::: Data supplied :::
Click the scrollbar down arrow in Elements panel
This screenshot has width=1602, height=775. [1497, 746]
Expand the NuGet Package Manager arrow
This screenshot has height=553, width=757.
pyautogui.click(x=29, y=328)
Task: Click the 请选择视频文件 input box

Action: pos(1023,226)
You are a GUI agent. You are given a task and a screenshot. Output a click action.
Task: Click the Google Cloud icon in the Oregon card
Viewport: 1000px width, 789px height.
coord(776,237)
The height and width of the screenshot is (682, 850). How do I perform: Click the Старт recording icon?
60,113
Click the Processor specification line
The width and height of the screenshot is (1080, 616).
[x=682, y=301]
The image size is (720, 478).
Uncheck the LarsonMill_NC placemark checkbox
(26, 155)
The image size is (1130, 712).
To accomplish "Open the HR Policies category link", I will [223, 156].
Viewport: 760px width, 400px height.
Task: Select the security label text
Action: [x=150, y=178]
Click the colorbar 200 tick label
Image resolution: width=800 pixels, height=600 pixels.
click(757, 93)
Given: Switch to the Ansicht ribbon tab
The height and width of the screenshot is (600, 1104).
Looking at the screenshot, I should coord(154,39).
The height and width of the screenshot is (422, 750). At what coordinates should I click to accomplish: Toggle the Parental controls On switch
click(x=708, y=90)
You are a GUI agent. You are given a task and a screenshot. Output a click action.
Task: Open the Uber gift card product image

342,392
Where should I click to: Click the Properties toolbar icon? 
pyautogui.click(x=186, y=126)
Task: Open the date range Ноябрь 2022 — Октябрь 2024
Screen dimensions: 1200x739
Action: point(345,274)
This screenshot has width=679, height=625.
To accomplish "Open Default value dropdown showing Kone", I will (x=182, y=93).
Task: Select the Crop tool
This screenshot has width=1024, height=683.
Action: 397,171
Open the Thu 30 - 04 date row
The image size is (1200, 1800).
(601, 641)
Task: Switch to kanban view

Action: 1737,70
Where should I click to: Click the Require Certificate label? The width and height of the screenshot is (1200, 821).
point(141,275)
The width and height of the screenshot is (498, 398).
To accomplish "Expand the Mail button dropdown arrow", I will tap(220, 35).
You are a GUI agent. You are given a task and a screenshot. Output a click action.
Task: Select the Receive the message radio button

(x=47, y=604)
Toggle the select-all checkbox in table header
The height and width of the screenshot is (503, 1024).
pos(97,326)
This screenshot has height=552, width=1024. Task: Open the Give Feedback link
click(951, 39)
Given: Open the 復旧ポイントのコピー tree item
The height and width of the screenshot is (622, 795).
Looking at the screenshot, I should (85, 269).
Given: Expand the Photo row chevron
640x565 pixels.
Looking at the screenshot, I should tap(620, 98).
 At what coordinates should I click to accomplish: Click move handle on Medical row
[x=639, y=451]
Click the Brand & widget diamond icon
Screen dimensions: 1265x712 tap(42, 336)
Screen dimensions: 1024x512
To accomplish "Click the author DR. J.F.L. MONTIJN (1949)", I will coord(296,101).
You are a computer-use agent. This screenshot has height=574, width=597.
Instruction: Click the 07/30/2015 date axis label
:::
_To do_
Each entry above needs to be duplicated verbatim.

_Problem solution_
Click the scrollbar down arrow in Elements panel
This screenshot has width=1602, height=775. [1497, 746]
Expand the NuGet Package Manager arrow
This screenshot has height=553, width=757.
pyautogui.click(x=29, y=328)
Task: Click the 请选择视频文件 input box

Action: pos(1023,226)
You are a GUI agent. You are given a task and a screenshot. Output a click action.
Task: Click the Google Cloud icon in the Oregon card
Viewport: 1000px width, 789px height.
coord(776,237)
The height and width of the screenshot is (682, 850). How do I perform: Click the Старт recording icon?
60,113
Click the Processor specification line
The width and height of the screenshot is (1080, 616).
[x=682, y=301]
The image size is (720, 478).
Uncheck the LarsonMill_NC placemark checkbox
(26, 155)
The image size is (1130, 712).
To accomplish "Open the HR Policies category link", I will [223, 156].
Viewport: 760px width, 400px height.
Task: Select the security label text
Action: [x=150, y=178]
Click the colorbar 200 tick label
Image resolution: width=800 pixels, height=600 pixels.
click(757, 93)
Given: Switch to the Ansicht ribbon tab
The height and width of the screenshot is (600, 1104).
Looking at the screenshot, I should coord(154,39).
The height and width of the screenshot is (422, 750). At what coordinates should I click to accomplish: Toggle the Parental controls On switch
click(x=708, y=90)
You are a GUI agent. You are given a task and a screenshot. Output a click action.
Task: Open the Uber gift card product image

342,392
Where should I click to: Click the Properties toolbar icon? 
pyautogui.click(x=186, y=126)
Task: Open the date range Ноябрь 2022 — Октябрь 2024
Screen dimensions: 1200x739
Action: point(345,274)
This screenshot has width=679, height=625.
To accomplish "Open Default value dropdown showing Kone", I will (x=182, y=93).
Task: Select the Crop tool
This screenshot has width=1024, height=683.
Action: 397,171
Open the Thu 30 - 04 date row
The image size is (1200, 1800).
(601, 641)
Task: Switch to kanban view

Action: 1737,70
Where should I click to: Click the Require Certificate label? The width and height of the screenshot is (1200, 821).
point(141,275)
The width and height of the screenshot is (498, 398).
To accomplish "Expand the Mail button dropdown arrow", I will tap(220, 35).
You are a GUI agent. You are given a task and a screenshot. Output a click action.
Task: Select the Receive the message radio button

(x=47, y=604)
Toggle the select-all checkbox in table header
The height and width of the screenshot is (503, 1024).
pos(97,326)
This screenshot has height=552, width=1024. Task: Open the Give Feedback link
click(951, 39)
Given: Open the 復旧ポイントのコピー tree item
The height and width of the screenshot is (622, 795).
Looking at the screenshot, I should (85, 269).
Given: Expand the Photo row chevron
640x565 pixels.
Looking at the screenshot, I should tap(620, 98).
 At what coordinates should I click to accomplish: Click move handle on Medical row
[x=639, y=451]
Click the Brand & widget diamond icon
Screen dimensions: 1265x712 tap(42, 336)
Screen dimensions: 1024x512
To accomplish "Click the author DR. J.F.L. MONTIJN (1949)", I will coord(296,101).
You are a computer-use agent. This screenshot has height=574, width=597.
Instruction: Click the 07/30/2015 date axis label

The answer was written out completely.